I felt sorry for many police officers I heard that presented testimony and evidence.  The legal system has become a very fussy occupation due to an abundance of lawyers and political pressures that have migrated into the Bar Association, which is tied to many hostile political forces.  Police officers put themselves at risk when engaging with a public on the fringes of sanity and social order.  And under those conditions, they (the police) have to tiptoe around the individual rights of every citizen when it would be much easier to bust people because you know they are up to no good.  It’s a slippery slope in how evidence and cases go to court, and if a police officer slips up while collecting and witnessing proof, the case will be tossed out by a prosecutor’s office for lack of evidence.  Most prosecutors are people who get jaded about what can survive a jury trial, and crafty con artists’ defense attorneys will punch holes into any evidence gathered, even if it’s obvious.  I was able to deal with some cases where the police were put in danger of functioning as cops, only to have the prosecutors dispute how the evidence collected was submitted for further processing.  Maybe there was a glitch in the body cam footage. Perhaps the police officer didn’t think to pull the street cameras that verified a timestamp on criminal activity.  You quickly get a sense that there is a lot of crime out there, but the only stuff that makes it to a grand jury and the result of a lot of police work is the terrible cases where the evidence is obvious. 

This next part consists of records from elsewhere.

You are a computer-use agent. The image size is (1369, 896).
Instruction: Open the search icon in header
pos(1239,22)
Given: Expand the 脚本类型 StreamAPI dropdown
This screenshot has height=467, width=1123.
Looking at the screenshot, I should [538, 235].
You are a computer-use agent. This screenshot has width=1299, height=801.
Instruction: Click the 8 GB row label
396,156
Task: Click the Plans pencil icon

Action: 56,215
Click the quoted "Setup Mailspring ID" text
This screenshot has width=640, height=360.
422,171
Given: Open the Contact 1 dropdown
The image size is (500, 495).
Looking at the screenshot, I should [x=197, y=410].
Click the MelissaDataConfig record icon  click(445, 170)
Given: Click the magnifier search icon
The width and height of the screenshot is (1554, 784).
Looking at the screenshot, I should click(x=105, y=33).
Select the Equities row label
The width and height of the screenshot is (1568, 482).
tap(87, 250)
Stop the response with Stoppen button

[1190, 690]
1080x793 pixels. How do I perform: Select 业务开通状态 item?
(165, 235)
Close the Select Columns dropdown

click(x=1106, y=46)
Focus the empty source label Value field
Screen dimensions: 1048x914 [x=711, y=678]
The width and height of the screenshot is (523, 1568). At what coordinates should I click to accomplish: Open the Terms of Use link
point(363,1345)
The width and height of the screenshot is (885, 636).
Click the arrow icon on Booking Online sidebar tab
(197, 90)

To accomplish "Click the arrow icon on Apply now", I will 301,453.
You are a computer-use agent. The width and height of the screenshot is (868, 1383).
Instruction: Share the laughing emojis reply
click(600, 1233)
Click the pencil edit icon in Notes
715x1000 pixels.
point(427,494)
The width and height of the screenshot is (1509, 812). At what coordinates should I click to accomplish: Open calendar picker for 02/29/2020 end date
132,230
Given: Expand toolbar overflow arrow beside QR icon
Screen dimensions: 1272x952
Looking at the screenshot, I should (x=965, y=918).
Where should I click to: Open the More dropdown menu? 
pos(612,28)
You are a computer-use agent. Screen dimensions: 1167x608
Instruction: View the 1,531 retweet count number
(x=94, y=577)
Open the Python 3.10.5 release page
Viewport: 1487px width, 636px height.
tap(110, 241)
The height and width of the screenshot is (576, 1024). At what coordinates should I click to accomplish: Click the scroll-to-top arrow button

I was able to meet a lot of investigators as well, people who are older and have been around a while.  A pattern quickly emerges: anybody over 40 is a bit tired; they have presented evidence to many prosecutors over the years, and there is a lot of civilian oversight that often has a lot of trouble separating emotion from the law.  And they are skeptical of the process. Yet they are very well-spoken and generally love the idea of an American Constitution protecting individual rights.  But, from their perspective, at what expense are those rights protected?  Why should a child molester, a drug dealer, or a murderer be given individual rights when it is obvious to the officer that people are up to no good?  People who don’t respect their authority should be punished. When people don’t respect the rule of police, additional charges of failure to respect a lawful investigation can put the case center stage. A prosecutor will be reluctant to move a case forward because it is obvious the police officer was upset at the lack of respect they were getting while interacting with the criminal community.  After seeing all that, I was glad to see we had enough people in society who wanted to do the job because it was crucial.  It may not pay that much, and they work many erratic hours.  And you don’t see too many old cops on the beat these days because it’s a young person’s game.  It takes a lot of tenacity not to become disgruntled with the process.  But it is a process we need, and police are crucial to maintaining a civil society.  And I can say now that I’ve met so many of them in Butler County, Ohio, that we have a lot of good ones.  And I am glad they do what they do.